Simon McDonald said the PM had been briefed about an inquiry on Mr Pincher, then a Foreign Office minister.
Minister Michael Ellis confirmed Mr Johnson had been made aware of the complaint about Mr Pincher.
But he said the PM "did not immediately recall the conversation".
"As soon as he was reminded, the No 10 press office corrected their public lines," he added.
Tamworth MP Mr Pincher was suspended as a Conservative MP last week after allegations of sexual misconduct. Mr Pincher says he is seeking professional medical support and has denied misconduct.
He has been contacted by the BBC for comment.
Downing Street had previously said Mr Johnson was not aware of any specific allegations against Mr Pincher when, in February, he appointed him deputy chief whip - a role in which he was responsible for enforcing discipline among Conservative MPs.
On Monday, the children's minister Will Quince said he had received "a categorical assurance that the prime minister was not aware of any specific allegation or complaint made against the former deputy chief whip".
However, later that day, BBC News revealed that the prime minister had been aware of a formal complaint about the MP.
Now, in a strongly-worded letter to the parliamentary standards commissioner, Lord McDonald has disputed No 10's version of events.
In his most stinging line of all Lord McDonald likened Downing Street statements to "telling the truth and crossing your fingers at the same time and hoping that people are not too forensic in their subsequent questioning".
Day by day this means ministers are being sent out with lines to take that disintegrate within hours of them being said out loud - not only humiliating for the ministers concerned but toxic for trust in the leadership of the party, and the country.
And bubbling away underneath, increasing exasperation, from the Cabinet down, within the Conservative Party, of the ongoing inability of No 10 to actually focus on the business of government, rather than constantly fire fighting crises about the prime minister's capacity to tell the truth.
Senior ministers who until very recently, the last 10 days, had assumed Boris Johnson would lead them into the next general election now aren't so sure.
And even those still supportive are worn down by what they see as the persistent own goals from Downing Street, which they regard as hard, even impossible to defend.
Lord McDonald, who was the Foreign Office's most senior civil servant from 2015 to 2020, said that in the summer of 2019, a group of officials had "complained to me about Mr Pincher's behaviour".
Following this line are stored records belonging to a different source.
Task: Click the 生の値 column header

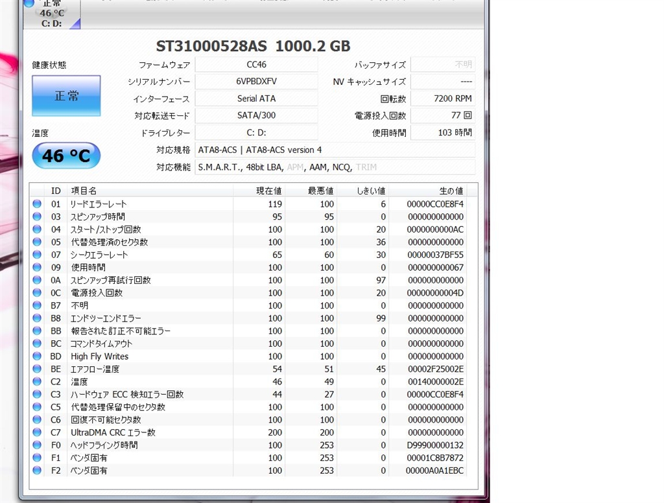Action: pyautogui.click(x=451, y=191)
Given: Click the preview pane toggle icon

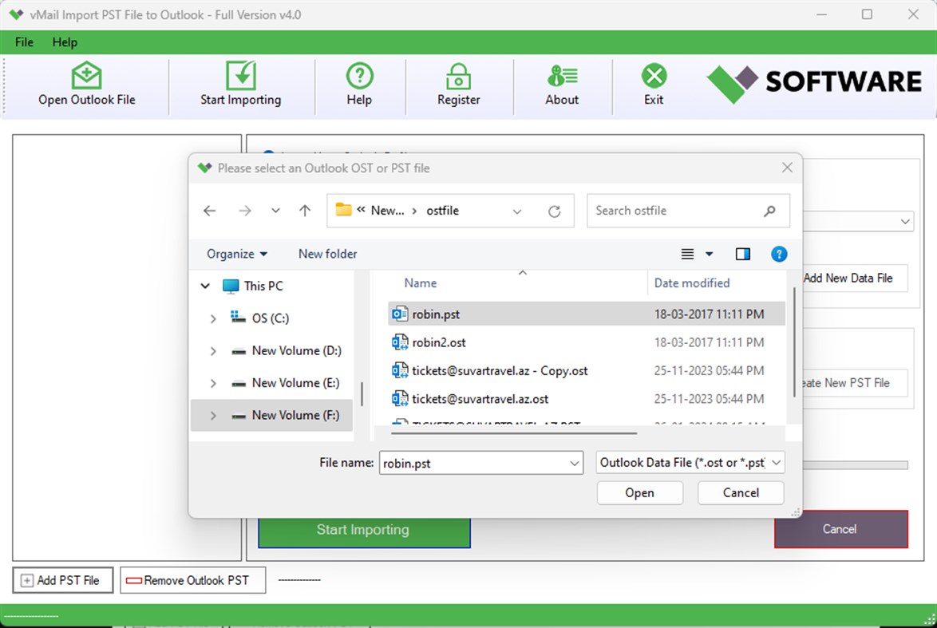Looking at the screenshot, I should coord(742,254).
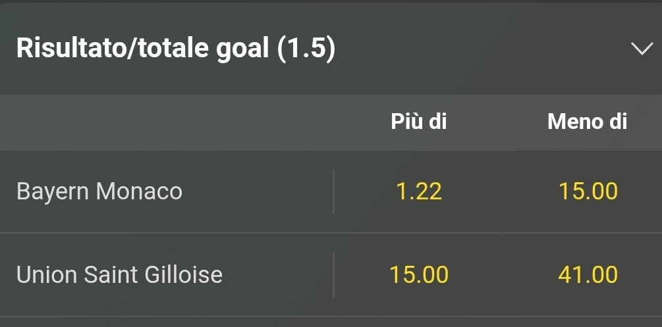Click the word "Bayern" in first row
Screen dimensions: 662x327
click(53, 191)
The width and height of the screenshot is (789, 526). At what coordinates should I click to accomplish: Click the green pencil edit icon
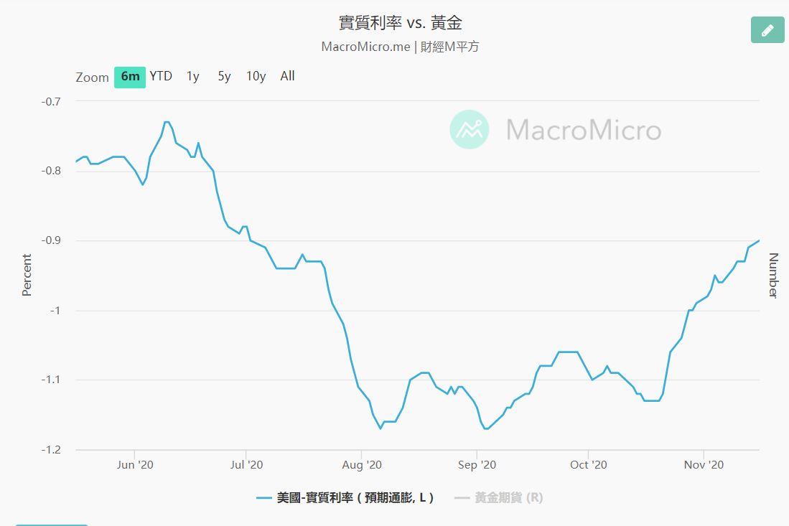click(767, 29)
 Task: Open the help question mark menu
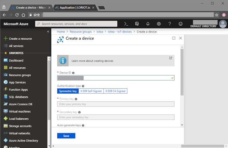170,24
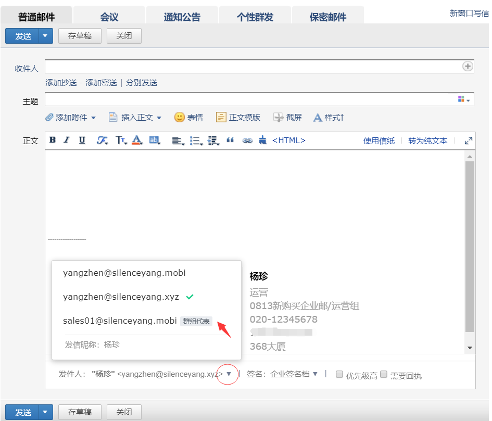Check the 需要回执 read receipt box

[x=384, y=375]
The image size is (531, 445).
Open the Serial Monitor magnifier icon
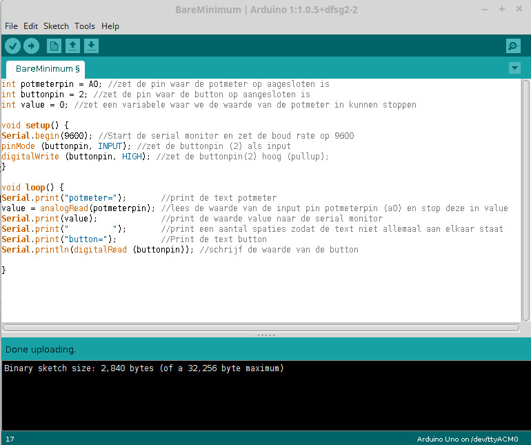(x=513, y=46)
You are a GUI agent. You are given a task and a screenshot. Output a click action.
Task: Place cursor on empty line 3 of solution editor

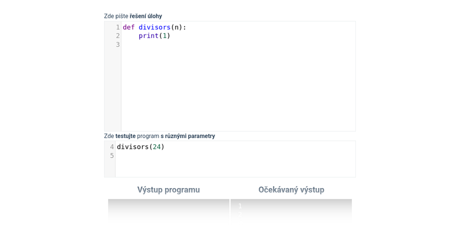click(x=230, y=45)
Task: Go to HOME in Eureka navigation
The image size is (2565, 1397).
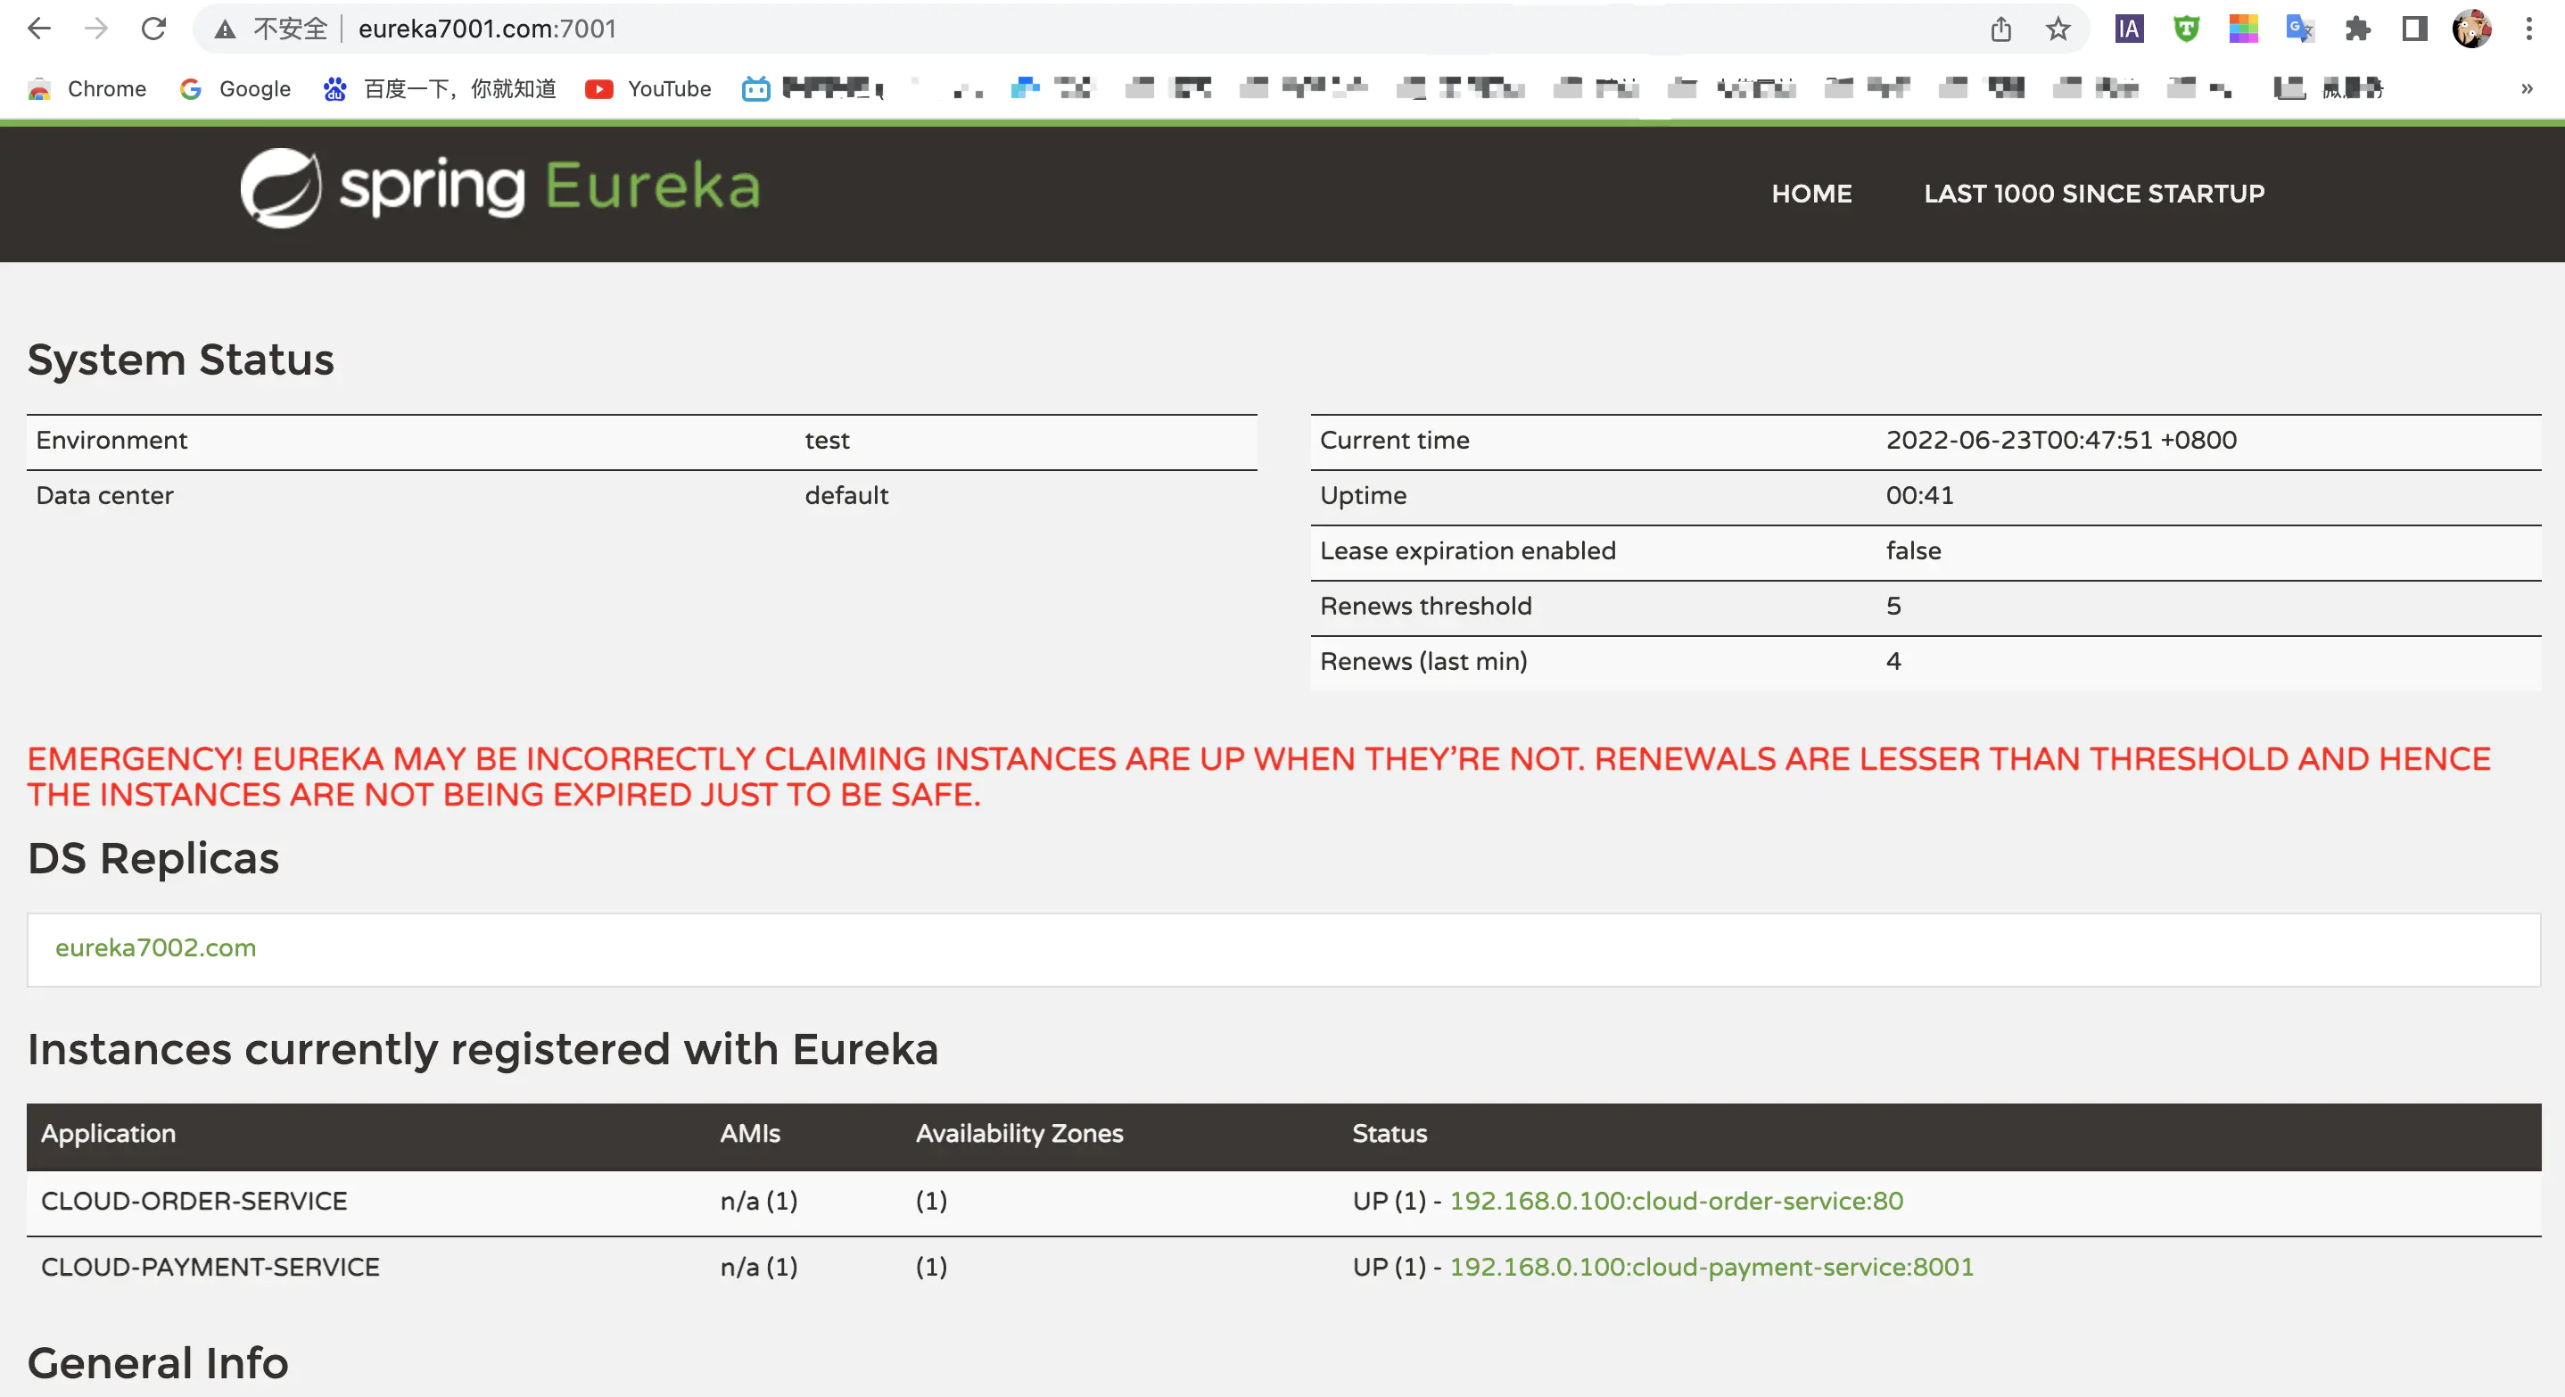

"In substance, the allegations were similar to those made about his behaviour at the Carlton Club."
Mr Pincher is facing accusations that he groped two men at the private members' club in London last week.
Lord McDonald said an investigation upheld the complaint adding that: "Mr Pincher apologised and promised not to repeat the inappropriate behaviour."
"Mr Johnson was briefed in person about the initiation and outcome of the investigation," he added.
Speaking to BBC Radio 4's Today programme, Deputy PM Dominic Raab said: "I have discussed this with the prime minister over the last 24 hours, it is not my understanding that he was directly briefed."
However when called to Parliament to answer questions on the subject a few hours later, Cabinet Office minister Michael Ellis confirmed Mr Johnson was "made aware of this issue in late 2019" but had not "immediately" recalled the conversation.
"He was told that the permanent secretary had taken the necessary action and that therefore no issue therefore arose about remaining as a minister."
Mr Ellis face criticism from a number of Conservative MPs including William Wragg who said ministers should "ask themselves if can tolerate still being in government".
John Penrose asked how many principles of public life "have to be breached" before ministers say "enough is enough".
Conservative MP - and critic of the PM - Mark Harper told the BBC's Politics Live that whips were responsible for the pastoral care of their party's MPs and that the appointment of Mr Pincher as deputy chief whip showed "a complete indifference to the welfare and safety of my parliamentary colleagues".
The former chief whip said he was "quite upset" by the situation, adding that it appeared ministers had been "lied to by people in Downing Street before being sent out on to the media".
Labour's deputy leader Angela Rayners said: "It is now clear that the prime minister knew about the seriousness of these complaints but decided to promote this man to a senior position in government anyway. He refused to act and then lied about what he knew."
The Liberal Democrats deputy leader Daisy Cooper said: "Lord McDonald has shone a new light on this murky cover-up. Boris Johnson needs to own up to his web of lies and finally come clean today."